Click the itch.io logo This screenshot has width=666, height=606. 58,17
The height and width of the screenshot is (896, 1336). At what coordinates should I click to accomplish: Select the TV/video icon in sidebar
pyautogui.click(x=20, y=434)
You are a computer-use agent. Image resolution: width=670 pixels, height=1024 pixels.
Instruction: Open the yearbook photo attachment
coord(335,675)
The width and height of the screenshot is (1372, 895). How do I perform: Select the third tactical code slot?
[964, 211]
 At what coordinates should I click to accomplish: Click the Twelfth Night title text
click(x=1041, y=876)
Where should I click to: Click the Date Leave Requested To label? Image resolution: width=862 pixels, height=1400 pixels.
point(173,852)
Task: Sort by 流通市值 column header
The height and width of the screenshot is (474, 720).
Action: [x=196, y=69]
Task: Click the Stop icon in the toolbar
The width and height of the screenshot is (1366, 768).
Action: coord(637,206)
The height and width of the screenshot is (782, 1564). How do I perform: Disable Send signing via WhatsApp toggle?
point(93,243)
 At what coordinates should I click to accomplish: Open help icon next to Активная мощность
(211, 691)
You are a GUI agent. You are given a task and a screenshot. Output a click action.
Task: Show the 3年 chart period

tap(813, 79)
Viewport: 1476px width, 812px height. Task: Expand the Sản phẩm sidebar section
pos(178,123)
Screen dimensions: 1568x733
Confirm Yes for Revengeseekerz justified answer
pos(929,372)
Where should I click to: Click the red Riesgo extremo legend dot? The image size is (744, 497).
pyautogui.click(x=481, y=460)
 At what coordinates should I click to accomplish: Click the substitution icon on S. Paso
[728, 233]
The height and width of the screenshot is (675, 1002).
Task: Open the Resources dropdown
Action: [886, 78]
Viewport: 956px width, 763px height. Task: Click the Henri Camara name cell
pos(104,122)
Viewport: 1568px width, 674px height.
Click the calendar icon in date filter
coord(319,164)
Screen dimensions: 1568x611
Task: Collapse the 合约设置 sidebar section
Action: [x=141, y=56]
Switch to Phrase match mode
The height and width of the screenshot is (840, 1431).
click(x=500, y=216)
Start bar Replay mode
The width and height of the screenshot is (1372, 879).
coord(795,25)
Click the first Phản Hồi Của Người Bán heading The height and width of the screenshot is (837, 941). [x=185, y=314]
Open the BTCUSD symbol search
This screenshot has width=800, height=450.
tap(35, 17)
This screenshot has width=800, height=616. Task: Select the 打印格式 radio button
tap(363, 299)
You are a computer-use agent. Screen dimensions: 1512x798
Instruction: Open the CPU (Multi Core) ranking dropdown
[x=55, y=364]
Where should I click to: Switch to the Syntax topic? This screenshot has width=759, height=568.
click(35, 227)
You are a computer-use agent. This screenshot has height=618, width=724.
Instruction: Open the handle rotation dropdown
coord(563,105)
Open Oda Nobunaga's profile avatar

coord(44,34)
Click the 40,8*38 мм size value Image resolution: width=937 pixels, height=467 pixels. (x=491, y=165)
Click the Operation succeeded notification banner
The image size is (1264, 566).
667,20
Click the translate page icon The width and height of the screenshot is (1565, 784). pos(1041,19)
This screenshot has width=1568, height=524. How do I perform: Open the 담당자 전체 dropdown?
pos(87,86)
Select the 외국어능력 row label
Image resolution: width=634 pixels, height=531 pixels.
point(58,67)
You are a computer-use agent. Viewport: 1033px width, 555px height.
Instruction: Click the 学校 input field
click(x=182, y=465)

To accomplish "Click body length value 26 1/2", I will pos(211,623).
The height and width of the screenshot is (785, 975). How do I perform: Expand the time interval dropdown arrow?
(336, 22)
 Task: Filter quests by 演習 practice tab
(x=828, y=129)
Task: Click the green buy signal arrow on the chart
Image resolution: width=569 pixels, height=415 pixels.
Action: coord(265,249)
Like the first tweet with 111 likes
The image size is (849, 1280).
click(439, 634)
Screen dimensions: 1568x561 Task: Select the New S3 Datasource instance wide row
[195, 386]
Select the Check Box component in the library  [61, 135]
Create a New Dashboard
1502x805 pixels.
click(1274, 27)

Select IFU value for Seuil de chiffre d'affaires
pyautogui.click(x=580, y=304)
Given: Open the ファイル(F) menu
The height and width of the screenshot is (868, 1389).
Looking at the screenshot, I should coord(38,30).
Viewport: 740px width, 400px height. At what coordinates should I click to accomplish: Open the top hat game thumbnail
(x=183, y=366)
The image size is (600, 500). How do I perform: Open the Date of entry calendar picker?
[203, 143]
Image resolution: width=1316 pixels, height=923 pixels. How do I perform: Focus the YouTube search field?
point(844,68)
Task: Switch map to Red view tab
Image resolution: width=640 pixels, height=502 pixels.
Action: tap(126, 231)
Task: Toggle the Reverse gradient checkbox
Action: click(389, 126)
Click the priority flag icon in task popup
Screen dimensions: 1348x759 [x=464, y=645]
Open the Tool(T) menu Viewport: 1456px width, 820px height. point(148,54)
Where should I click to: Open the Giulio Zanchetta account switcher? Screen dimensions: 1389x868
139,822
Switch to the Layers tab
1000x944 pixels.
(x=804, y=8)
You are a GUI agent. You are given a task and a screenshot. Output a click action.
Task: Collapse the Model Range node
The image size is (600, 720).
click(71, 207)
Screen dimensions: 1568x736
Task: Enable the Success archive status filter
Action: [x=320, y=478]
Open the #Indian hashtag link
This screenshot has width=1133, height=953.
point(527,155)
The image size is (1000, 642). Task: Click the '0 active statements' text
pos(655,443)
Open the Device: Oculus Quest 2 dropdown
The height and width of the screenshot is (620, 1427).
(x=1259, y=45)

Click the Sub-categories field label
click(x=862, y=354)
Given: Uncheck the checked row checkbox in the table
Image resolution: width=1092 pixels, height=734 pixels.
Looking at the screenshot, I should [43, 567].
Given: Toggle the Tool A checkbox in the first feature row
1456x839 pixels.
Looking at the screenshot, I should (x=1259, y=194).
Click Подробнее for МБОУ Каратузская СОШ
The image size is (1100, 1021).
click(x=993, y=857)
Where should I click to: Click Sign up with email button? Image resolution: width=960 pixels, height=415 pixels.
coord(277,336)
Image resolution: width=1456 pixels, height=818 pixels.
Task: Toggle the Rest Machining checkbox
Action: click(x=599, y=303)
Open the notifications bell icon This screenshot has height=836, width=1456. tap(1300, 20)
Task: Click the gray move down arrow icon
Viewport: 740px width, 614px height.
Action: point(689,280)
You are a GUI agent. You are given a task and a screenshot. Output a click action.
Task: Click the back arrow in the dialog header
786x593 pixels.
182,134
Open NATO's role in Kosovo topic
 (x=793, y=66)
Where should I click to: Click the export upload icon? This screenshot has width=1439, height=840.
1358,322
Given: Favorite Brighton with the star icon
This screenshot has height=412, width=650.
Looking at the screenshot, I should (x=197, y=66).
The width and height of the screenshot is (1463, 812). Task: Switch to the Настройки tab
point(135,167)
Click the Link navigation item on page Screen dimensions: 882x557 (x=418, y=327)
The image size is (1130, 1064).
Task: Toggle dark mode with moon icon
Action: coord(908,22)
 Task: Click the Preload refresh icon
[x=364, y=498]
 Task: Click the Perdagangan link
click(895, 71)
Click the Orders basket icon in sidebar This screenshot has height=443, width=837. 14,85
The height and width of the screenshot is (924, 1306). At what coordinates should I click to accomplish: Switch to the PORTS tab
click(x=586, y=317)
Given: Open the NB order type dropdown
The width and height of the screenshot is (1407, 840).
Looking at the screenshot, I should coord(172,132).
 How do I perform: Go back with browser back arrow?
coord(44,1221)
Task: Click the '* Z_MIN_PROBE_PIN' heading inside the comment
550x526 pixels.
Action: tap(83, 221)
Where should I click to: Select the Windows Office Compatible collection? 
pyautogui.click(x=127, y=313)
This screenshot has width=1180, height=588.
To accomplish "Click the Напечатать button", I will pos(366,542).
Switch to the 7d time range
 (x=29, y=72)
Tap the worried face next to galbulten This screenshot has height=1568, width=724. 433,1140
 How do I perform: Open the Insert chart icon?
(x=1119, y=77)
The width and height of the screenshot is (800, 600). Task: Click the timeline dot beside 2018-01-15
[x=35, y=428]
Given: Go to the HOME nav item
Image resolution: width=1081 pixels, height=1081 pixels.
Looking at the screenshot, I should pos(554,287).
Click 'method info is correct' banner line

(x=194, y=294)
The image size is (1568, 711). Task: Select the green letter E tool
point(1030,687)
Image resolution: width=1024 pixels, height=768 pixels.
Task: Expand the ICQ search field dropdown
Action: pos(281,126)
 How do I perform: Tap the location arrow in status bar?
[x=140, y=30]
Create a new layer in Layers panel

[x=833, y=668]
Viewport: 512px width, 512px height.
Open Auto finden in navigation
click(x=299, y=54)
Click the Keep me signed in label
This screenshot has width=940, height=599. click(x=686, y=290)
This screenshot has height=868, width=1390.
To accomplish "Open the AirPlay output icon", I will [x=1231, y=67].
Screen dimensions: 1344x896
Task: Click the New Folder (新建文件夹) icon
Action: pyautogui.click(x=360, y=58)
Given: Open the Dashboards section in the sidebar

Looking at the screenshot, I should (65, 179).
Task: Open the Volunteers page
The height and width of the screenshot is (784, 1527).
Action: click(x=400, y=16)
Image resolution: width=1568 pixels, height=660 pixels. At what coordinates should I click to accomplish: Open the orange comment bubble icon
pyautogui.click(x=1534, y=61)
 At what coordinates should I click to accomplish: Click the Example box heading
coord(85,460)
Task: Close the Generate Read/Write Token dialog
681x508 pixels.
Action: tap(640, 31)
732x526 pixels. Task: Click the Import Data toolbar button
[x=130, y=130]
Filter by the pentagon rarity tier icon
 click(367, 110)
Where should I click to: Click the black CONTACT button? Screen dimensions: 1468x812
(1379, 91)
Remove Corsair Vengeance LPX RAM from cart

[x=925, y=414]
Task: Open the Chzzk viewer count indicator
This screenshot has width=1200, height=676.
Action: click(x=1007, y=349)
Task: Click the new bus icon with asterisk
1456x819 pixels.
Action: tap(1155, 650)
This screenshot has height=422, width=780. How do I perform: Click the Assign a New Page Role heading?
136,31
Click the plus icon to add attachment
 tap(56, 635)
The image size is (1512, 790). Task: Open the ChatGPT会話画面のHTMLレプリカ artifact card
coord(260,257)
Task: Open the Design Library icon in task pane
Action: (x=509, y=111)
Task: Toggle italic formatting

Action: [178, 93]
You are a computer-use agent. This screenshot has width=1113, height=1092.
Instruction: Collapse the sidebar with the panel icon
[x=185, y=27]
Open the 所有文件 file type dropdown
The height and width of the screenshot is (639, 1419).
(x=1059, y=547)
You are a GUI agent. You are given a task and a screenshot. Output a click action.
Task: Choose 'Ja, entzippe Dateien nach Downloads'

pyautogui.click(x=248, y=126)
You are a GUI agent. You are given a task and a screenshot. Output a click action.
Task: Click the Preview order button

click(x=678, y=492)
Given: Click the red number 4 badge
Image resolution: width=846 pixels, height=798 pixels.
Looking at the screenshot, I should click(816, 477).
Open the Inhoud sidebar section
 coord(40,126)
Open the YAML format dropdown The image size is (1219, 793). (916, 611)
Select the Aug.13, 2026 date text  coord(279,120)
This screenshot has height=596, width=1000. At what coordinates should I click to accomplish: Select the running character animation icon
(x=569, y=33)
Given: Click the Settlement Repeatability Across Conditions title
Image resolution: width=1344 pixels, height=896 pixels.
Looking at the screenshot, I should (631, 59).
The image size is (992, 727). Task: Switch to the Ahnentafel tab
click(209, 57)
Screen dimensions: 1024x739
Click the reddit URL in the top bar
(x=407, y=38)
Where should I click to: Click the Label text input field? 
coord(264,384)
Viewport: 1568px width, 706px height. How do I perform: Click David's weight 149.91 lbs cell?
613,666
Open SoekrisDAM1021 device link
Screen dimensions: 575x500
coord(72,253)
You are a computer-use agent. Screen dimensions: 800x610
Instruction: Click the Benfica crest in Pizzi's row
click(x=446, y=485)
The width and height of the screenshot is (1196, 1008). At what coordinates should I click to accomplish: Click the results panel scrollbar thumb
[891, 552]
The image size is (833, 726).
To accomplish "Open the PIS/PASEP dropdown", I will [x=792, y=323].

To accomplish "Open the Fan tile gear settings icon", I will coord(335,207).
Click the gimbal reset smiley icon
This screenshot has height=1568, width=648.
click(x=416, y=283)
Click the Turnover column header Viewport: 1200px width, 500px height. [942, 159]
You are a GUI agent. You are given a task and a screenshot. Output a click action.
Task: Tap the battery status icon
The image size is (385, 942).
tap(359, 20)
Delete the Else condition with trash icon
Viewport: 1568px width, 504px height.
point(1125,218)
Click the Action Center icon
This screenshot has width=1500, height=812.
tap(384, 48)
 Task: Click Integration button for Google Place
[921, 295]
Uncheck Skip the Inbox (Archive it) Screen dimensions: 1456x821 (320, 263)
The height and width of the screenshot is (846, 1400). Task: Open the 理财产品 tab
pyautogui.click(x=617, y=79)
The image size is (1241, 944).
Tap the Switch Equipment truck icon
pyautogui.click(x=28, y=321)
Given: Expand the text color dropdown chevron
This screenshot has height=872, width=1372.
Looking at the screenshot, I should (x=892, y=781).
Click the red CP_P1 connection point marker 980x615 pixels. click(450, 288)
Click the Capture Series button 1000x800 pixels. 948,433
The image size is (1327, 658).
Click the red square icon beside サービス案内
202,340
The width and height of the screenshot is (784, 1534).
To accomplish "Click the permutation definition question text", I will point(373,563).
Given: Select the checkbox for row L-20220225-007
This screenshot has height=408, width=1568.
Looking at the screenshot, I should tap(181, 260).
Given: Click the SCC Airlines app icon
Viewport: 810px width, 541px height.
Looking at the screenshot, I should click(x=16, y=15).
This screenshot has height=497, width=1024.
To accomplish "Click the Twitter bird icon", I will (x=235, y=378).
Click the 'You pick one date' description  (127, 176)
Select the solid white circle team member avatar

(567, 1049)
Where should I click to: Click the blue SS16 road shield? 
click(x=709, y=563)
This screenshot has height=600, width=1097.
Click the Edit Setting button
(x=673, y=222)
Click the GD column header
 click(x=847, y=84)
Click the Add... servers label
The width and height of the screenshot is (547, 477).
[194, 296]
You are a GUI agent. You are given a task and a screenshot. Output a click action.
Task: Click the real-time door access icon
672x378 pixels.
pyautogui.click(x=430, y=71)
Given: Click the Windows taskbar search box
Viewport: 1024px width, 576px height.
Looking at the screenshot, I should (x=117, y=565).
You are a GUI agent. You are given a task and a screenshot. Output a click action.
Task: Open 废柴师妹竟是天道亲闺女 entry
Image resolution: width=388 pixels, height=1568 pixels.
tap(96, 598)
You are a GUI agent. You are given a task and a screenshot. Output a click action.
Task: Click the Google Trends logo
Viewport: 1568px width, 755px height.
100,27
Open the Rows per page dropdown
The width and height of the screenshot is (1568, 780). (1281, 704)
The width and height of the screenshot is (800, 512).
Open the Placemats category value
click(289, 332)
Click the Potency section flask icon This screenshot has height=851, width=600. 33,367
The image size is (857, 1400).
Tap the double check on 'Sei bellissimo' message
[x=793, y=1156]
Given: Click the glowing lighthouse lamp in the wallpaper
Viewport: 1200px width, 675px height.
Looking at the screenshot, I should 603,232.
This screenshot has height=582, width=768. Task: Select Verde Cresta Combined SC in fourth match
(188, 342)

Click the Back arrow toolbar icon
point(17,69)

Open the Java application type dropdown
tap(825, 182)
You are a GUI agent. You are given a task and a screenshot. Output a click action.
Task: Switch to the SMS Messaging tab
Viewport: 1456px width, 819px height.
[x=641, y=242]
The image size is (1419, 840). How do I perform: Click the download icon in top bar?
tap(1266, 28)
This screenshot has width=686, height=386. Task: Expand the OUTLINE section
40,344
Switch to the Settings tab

########################################

Exercise goal:
Reproduce the records above exactly, everything from the line containing "The image size is (833, 726)." down to the line containing "Click the Turnover", with both of those lines included.

Response:
The image size is (833, 726).
To accomplish "Open the PIS/PASEP dropdown", I will [x=792, y=323].

To accomplish "Open the Fan tile gear settings icon", I will coord(335,207).
Click the gimbal reset smiley icon
This screenshot has height=1568, width=648.
click(x=416, y=283)
Click the Turnover column header Viewport: 1200px width, 500px height. [942, 159]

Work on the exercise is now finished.